Text passage:
$\lim_\limits{\sigma_A, \sigma_B \to \infty }e^{-\sigma_A-\sigma_B} \sum_{k=0}^{\infty} \frac{{\sigma_A}^k}{k!}\cdot\frac{{\sigma_B}^k}{k!}$

Question

I am currently writing my Bachelor thesis in economics and for one proof idea I would need to compute this limit (if it exists). I am not sure how to approach this due to the double limit.

Clearly, the limit of every summand for finite k is zero but that doesn't really help, does it? (EDIT: if you put the exponential term in the sum, that is.) Adding up zeros infinitely often doesn't imply the sum is zero, right?

Thanks in advance, rm

Answer 1

The limit is zero.

Stream Lined Proof Fix $m \geq 1$, then splitting the summation: \begin{align} 0&\leq e^{-\sigma_A-\sigma_B} \sum_{n=0}^{m-1} \frac{(\sigma_A\sigma_B)^n}{(n!)^2} + e^{-\sigma_A-\sigma_B} \sum_{n=m}^{\infty} \frac{(\sigma_A\sigma_B)^n}{(n!)^2}\\ % &<m \frac{(\sigma_A\sigma_B)^{m-1}}{e^{\sigma_A+\sigma_B}} + e^{-\sigma_A-\sigma_B}\sum_{n=m}^{\infty} \underbrace{\binom{2n}{n}}_{< \,4^n/\sqrt{3n+1}}\frac{(\sigma_A\sigma_B)^n}{(2n)!}\\ % &< m \frac{(\sigma_A\sigma_B)^{m-1}}{e^{\sigma_A+\sigma_B}} + e^{-\sigma_A-\sigma_B}\frac{1}{\sqrt{3m+1}} \sum_{n=0}^{\infty} \frac{(\sqrt{4\sigma_A\sigma_B})^{2n}}{(2n)!}\\ % &= m \frac{(\sigma_A\sigma_B)^{m-1}}{e^{\sigma_A+\sigma_B}} + e^{-\sigma_A-\sigma_B}\frac{1}{\sqrt{3m+1}} \cosh(\sqrt{4\sigma_A\sigma_B})\\ % &< m \frac{(\sigma_A\sigma_B)^{m-1}}{e^{\sigma_A+\sigma_B}} + e^{-\sigma_A-\sigma_B} \frac{1}{\sqrt{3m+1}}e^{\sqrt{4\sigma_A\sigma_B}}\\ % &= m \frac{(\sigma_A\sigma_B)^{m-1}}{e^{\sigma_A+\sigma_B}} + \frac{1}{\sqrt{3m+1}} e^{-(\sqrt{\sigma_A}-\sqrt{\sigma_B})^2}\\ % &< m \underbrace{\frac{(\sigma_A+\sigma_B)^{m-1}}{2^{m-1}e^{\sigma_A+\sigma_B}}}_{\text{$\to 0$ as $\sigma_1,\sigma_2 \to \infty$}} + \frac{1}{\sqrt{3m+1}} \end{align} then let $m\to \infty$ and the right hand side approaches $0$.

Given instruction A: Reproduce the forum thread word for word, everything from "I am currently" down to "is zero, right?".
Given instruction B: List every line in the listing that contains the string "Task", matching case.
The forum thread and the listing have no connection to each other.

Data to process:
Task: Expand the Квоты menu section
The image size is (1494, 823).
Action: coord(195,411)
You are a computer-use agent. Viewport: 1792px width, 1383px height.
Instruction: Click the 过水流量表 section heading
---
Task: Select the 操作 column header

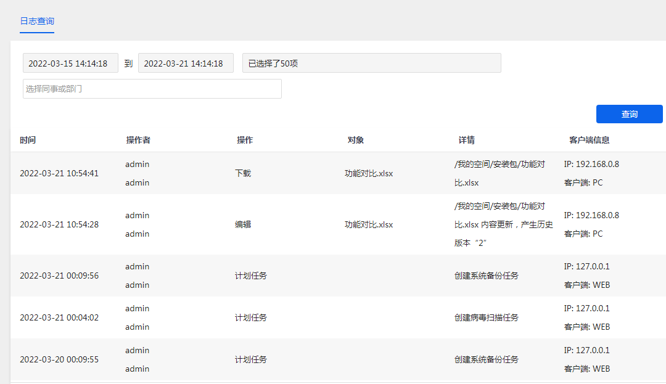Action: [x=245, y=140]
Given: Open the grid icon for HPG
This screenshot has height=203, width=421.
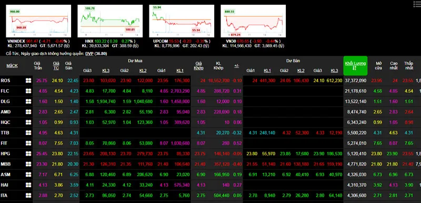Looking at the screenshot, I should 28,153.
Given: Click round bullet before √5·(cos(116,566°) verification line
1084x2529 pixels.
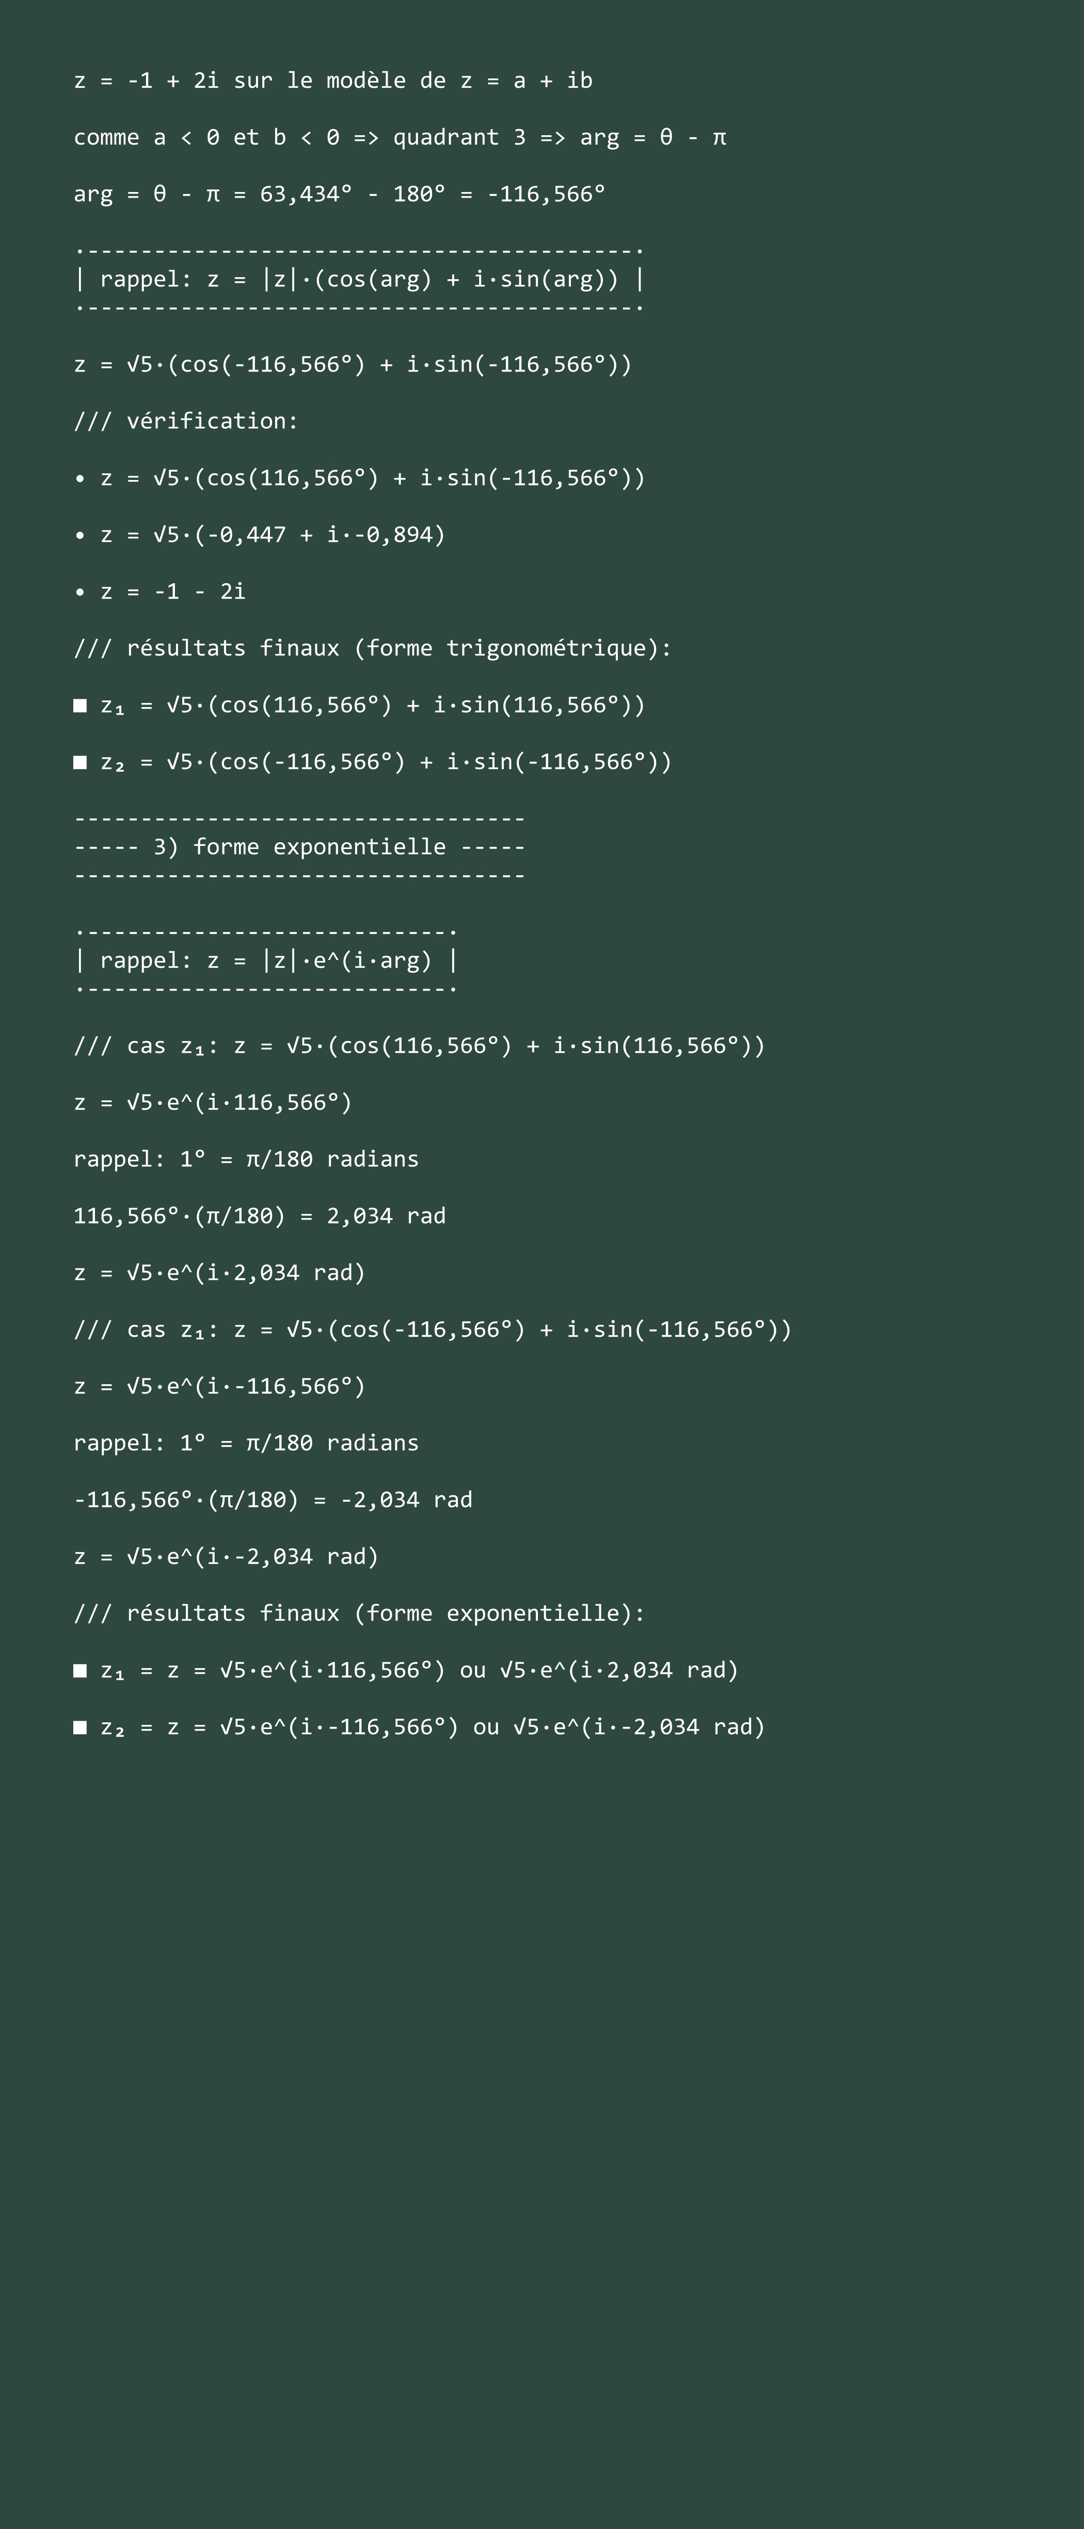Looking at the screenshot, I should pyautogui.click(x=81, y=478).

Exercise solution A:
I am currently writing my Bachelor thesis in economics and for one proof idea I would need to compute this limit (if it exists). I am not sure how to approach this due to the double limit.

Clearly, the limit of every summand for finite k is zero but that doesn't really help, does it? (EDIT: if you put the exponential term in the sum, that is.) Adding up zeros infinitely often doesn't imply the sum is zero, right?

Exercise solution B:
Task: Expand the Квоты menu section
Task: Select the 操作 column header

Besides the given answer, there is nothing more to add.